Shortly after the bank owned deal, I completed another 10,000 Sqft commercial property deal mostly retail and some office space, and took it over at the beginning of 2013 in a lease option agreement. I put 3% of the purchase price as option money and got the deal signed. The property was half empty and I was able to bring in a tenant quickly. I negotiated a few rent-free months with the owner which helped me recoup my option money. The investment has worked out great. I get a strong cash flow that generates more than 200% cash-on-cash return. When I exercise the option in three years, the down payment would have been accrued from the cash flow. I’ll be able to acquire the whole building without any of my money, and that’s excluding the benefits of any price appreciation on the asset. Basically, astute investors who apply the right strategies that take advantage of the downturn in the commercial real estate market can do amazingly well.
Q: Philip, what is your sentiment on the commercial space now that we have seen a major rebound in the market overall? Has the opportunity for investors passed or are there still good deals to be had?
R: I think there are still a lot of opportunities. My main geographic focus is the San Francisco Bay Area in California. But you can find many great deals elsewhere as well, since opportunities in the Bay area are harder to find. Seller financing and lease option deals and wrap around deals are out there. In this market, the owners in commercial are generally a lot more flexible than residential property owners, although the commercial market has already heated up quickly. I say take advantage of the opportunities now because they won’t last forever.
Today most investors look at residential. There is such a shortage of places to rent that rentals have gone significantly higher and vacancies have dropped to near historic levels. So residential is very hot and various market forces, including low inventory, increasing material and labor cost should continue to drive this uptrend.
At the same time, not as many investors are looking at commercial real estate, which I think is based on fear and lack of experience with commercial real estate. Within commercial there is office, retail, industrial and multi-family, and all operate a little differently. At some point the commercial space was very attractive and in high demand. That has now reversed but at some point it will re-establish its norm, which is already starting. In the mean time, investors have a wonderful opportunity to structure great terms.
Q: Of all the commercial opportunities you have been involved in, what do you think are the most lucrative and worth pursuing for new investors?
R: Each person’s comfort level and geographic location play a difference. The ability to align themselves with resources and expertise is important. It also depends on the deal. Retail for example is under performing. So if a person came across a retail property and it’s something where they can get an owner financed deal put together, or a lease option with some free rent and a low base rent, then lease it out and make money, I’d say it’s a good deal even though the retail sector is considered underperforming.

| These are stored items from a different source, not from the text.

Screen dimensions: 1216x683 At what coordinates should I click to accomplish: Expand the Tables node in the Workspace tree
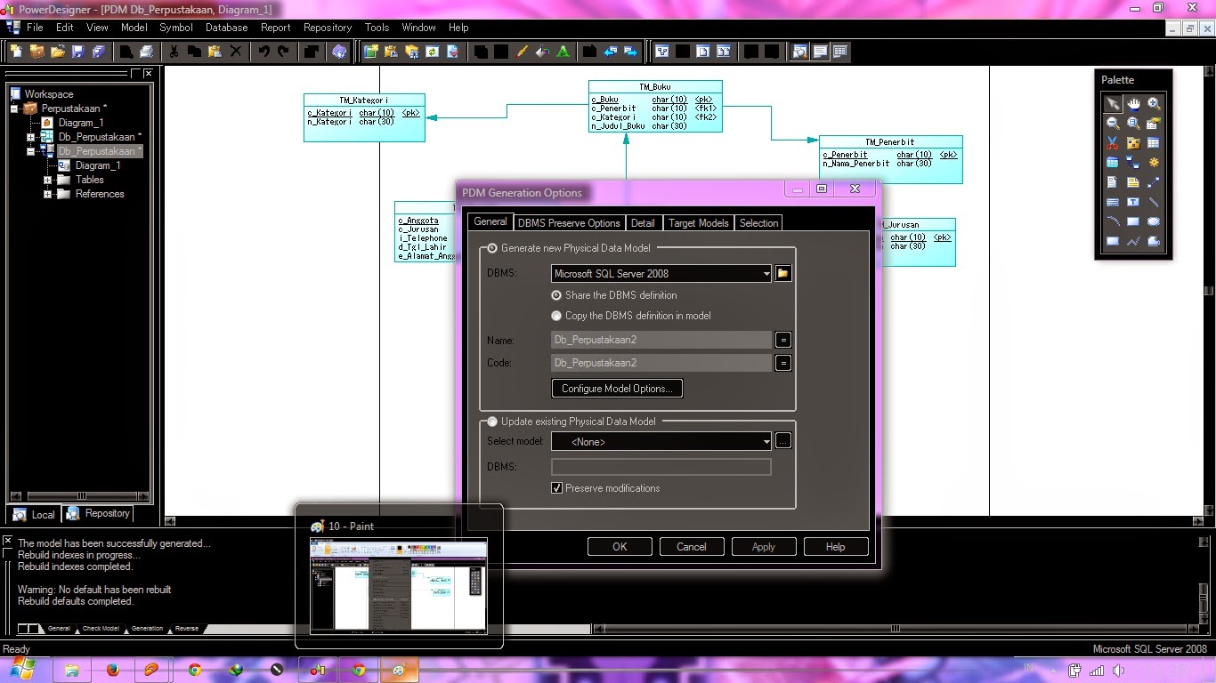[48, 180]
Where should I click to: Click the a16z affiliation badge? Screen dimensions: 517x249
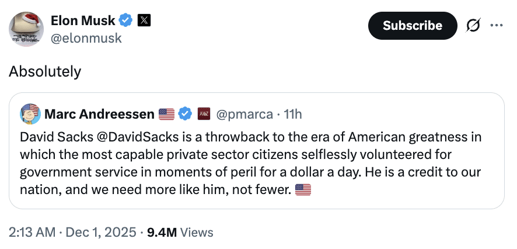click(x=204, y=114)
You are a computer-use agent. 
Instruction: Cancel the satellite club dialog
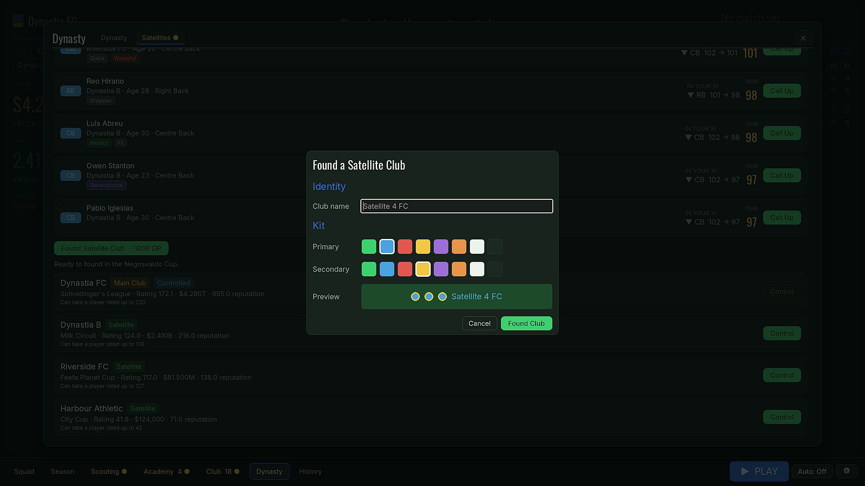click(479, 324)
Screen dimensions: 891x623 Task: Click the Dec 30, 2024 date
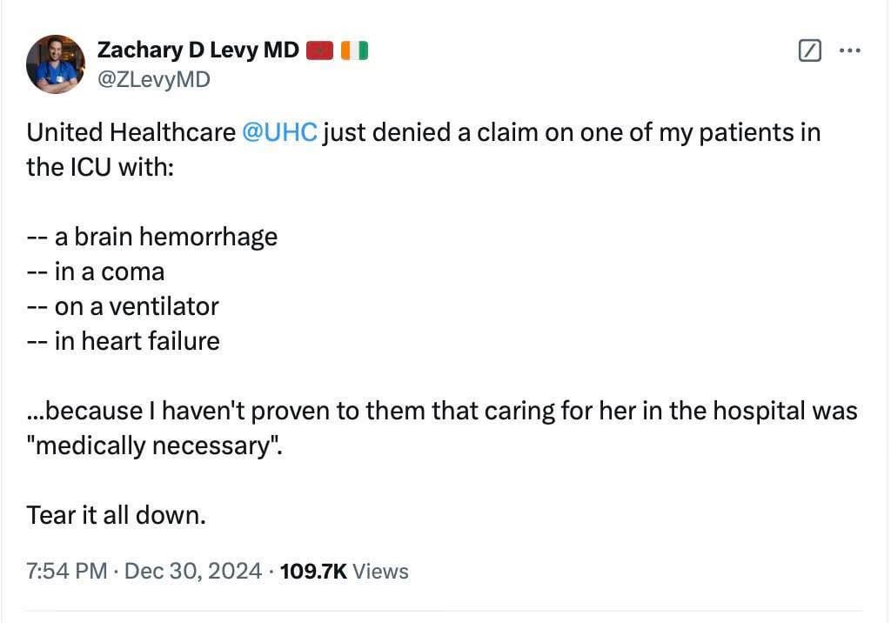click(193, 571)
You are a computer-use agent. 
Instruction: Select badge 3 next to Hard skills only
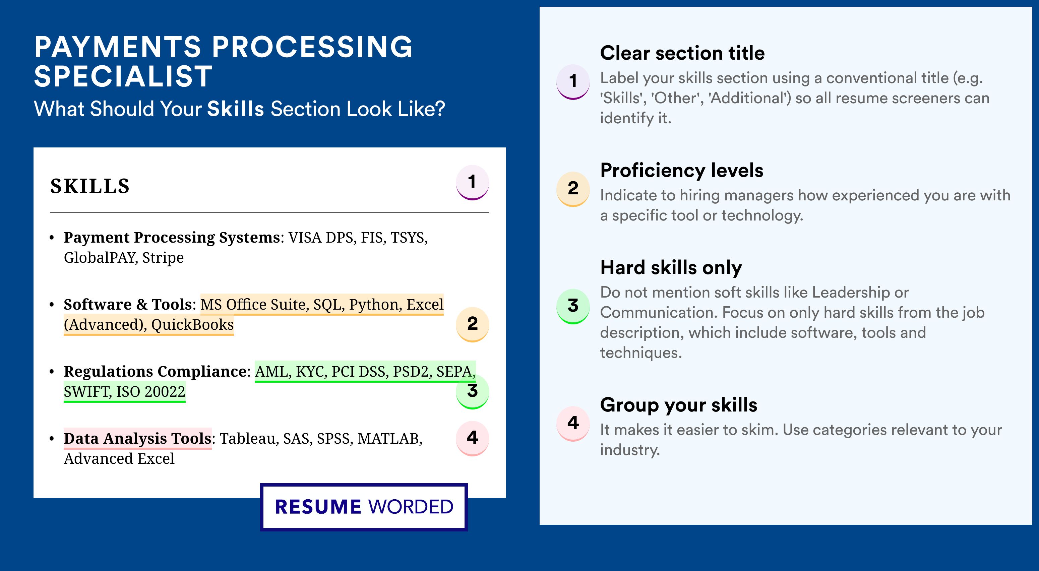click(573, 306)
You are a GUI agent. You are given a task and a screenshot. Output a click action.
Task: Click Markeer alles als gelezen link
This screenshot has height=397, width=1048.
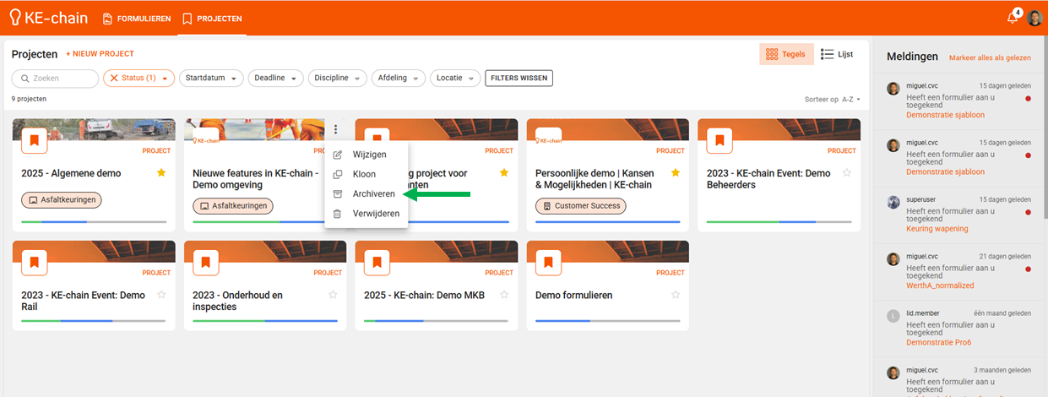point(990,57)
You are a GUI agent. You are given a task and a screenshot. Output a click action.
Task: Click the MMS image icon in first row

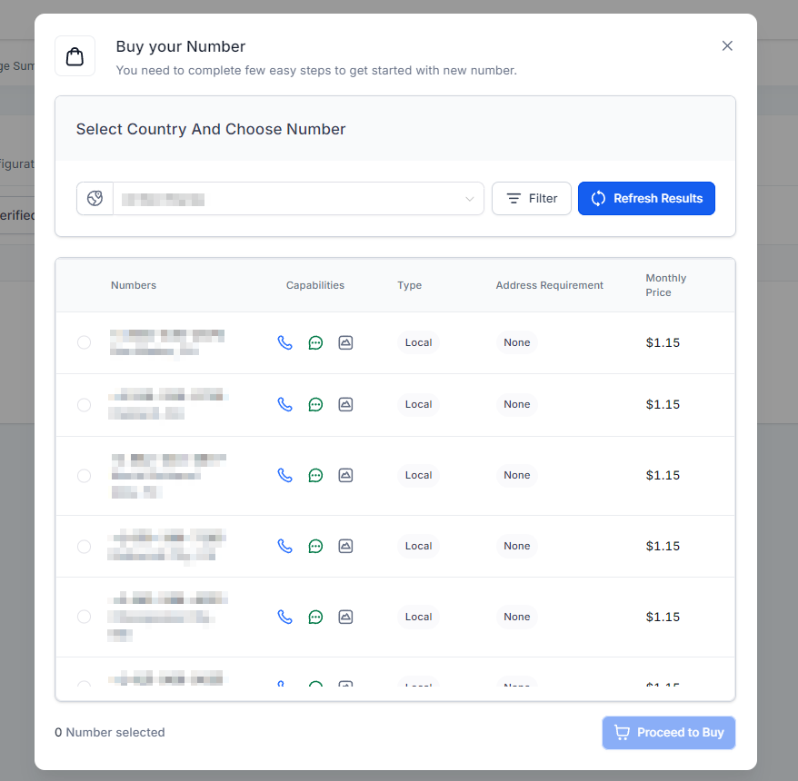(x=345, y=342)
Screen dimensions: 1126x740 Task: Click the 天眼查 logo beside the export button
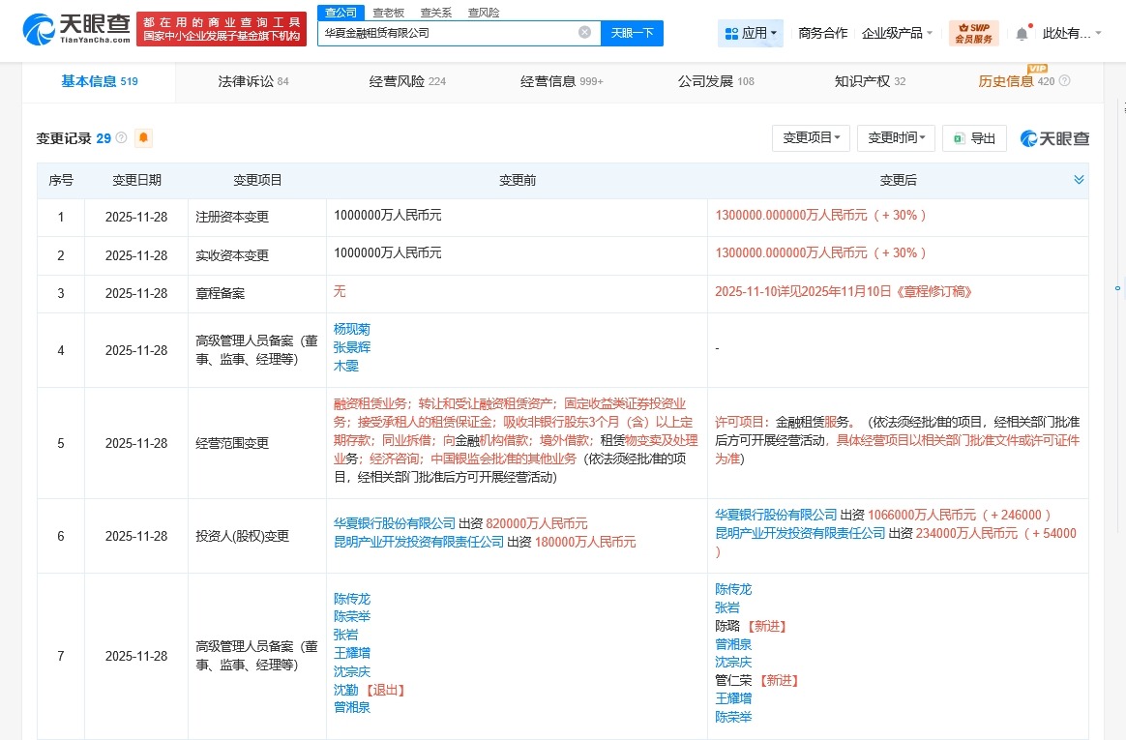(x=1054, y=137)
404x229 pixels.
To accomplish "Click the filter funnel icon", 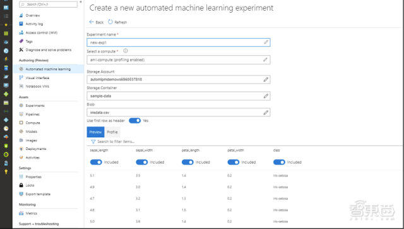I will point(93,142).
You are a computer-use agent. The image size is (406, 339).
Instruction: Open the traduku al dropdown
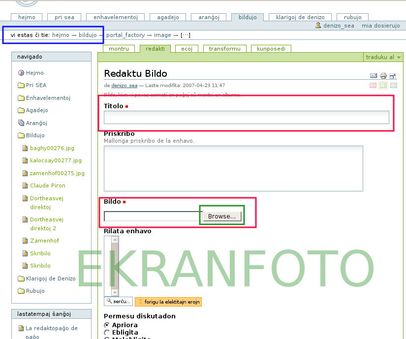[x=383, y=57]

Most commercial real estate loans, other than the SBA loans for owner users, will require a fair amount more down payment, such as 30%, than residential deals. So more out of pocket and the loan terms are shorter, like 5, 7 or 10 years with 5 years fixed being more typical. So someone new to commercial real estate in my opinion has a generally lower risk opportunity and flexibility through lease options on a commercial property. In part because they are putting a smaller investment up front. The option allows the investor to gain control of the property for a small amount with the legal right to own it/purchase it later on. You can lease it out or sell your contract, if structured accordingly.
Another thing investors should keep in mind is that residential real estate as a vacant asset commands a higher value while commercial is the opposite. Get a vacant commercial deal structured well and fill it with tenants and see the value skyrocket.
Q: What parts of the country do you see more opportunity for commercial deals over the rest of the year and into 2014?
R: It will depend on the risk tolerance and what investors want. Hard hit areas like California and Florida will continue to grow and appreciate. I have never invested outside California but I think if I were to go out of state, it will likely be a commercial deal. I would go for larger corporate and well recognized brands as tenants, which tend to stay in one spot for a long time. They pay all taxes, insurance and maintenance. That I would categorize as an opportunity for a very secure income stream with low maintenance and it would be a great option, although competition for such deals is strong.
In terms of specific areas, based on what I’ve learned, you want to go to areas in high demand. Properties in lower demand areas will take a lot longer to find tenants. Commercial business districts are higher demand areas, as people and businesses tend to want to be close to those areas. Market trends also play a factor. With industrial properties, trends have been changing. Corporate tenants like Amazon and others want very new high end properties so they can run their businesses more efficiently. In the end it comes down to getting a property at either a discount and/or with great terms. An active investor should be able to make such deals work.
Q: Do you see more opportunities in residential or commercial over the coming year?
R: I’d say an investor ought to consider both residential and commercial. I’d look at both but in the end it will depend on the deal. As long as you are active in the market, you’ll always find deals no matter what the market situation is like. Interestingly, in this down and now improving market, some opportunities today are even more profitable than deals I transacted during the market rise to 2006.
Q: You have been applying the lease option strategy to many of your investments in residential and commercial real estate. How does the strategy work?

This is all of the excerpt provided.